CARILLION is top of the list of contenders to build a £200 million tower that will be the tallest residential building in the UK.
Developer Inacity is in the final stages of design before it appoints a contractor for the Inacity Tower, to be built near Piccadilly station in Manchester. Several firms are hoping to grab the deal but Carillion is emerging as firm favourite.
A source close to the scheme said: 'Carillion and Inacity have discussed the project.
That may surprise some but it shouldn't. If you're building a tower in the north-west, it's Carillion you turn to.' A source at Inacity confirmed it has in mind which firm it would prefer to use for the massive project.

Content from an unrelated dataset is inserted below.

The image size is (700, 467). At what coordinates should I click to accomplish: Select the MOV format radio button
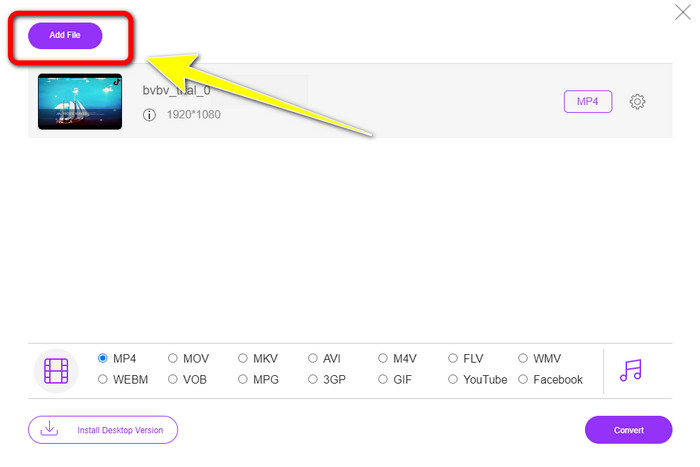pyautogui.click(x=173, y=358)
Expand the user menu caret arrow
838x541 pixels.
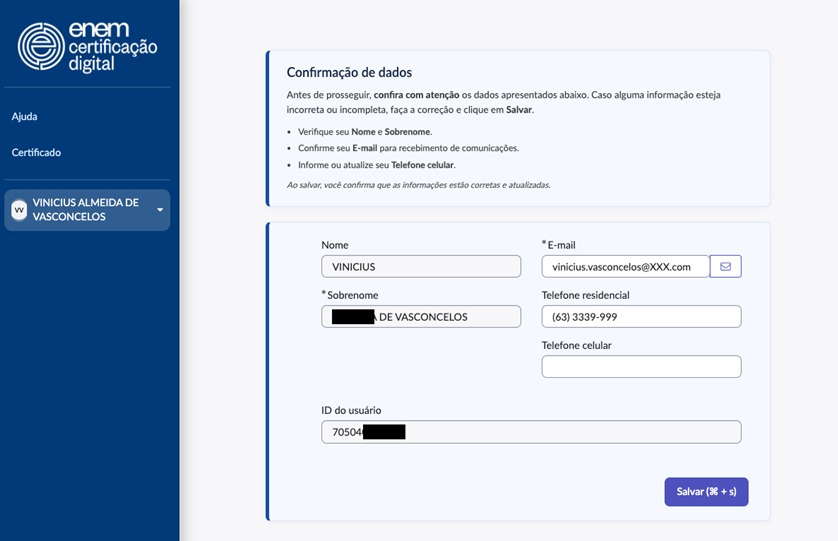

Carillion had previously ruled itself out for workload reasons but a source at the contractor said it had reversed that decision. It is currently building towers in Liverpool and Manchester for developer Beetham.
Rivals for the Inacity deal are thought to include Bovis Lend Lease, which is building Bridgewater Tower in Leeds, Laing O'Rourke and Sir Robert McAlpine.
One said: 'We're just keeping our powder dry at the moment. Although Carillion is the favourite and has discussed the project with Inacity we think there is always a reason to stay interested. At this stage the favourite could be overtaken if the developer's eyes are suitably caught.' But one source at another contractor, which will not be going for the deal, said:
'Others may look like they're interested but I severely doubt they have any chance.
You can't just jump into that market. It's very different building a series of towers down in London to building just one in the Manchester.' Plans for the 188 m-high tower, which has been designed by architect Woods Bagot, were approved by the city council last March.
It will be accompanied by two adjoining medium-rise blocks and altogether the development will include 700 apartments, a 220-room four-star international hotel and 80,000 sq ft of retail space, restaurants and bars.
There will also be regeneration in the area to create plazas and public spaces.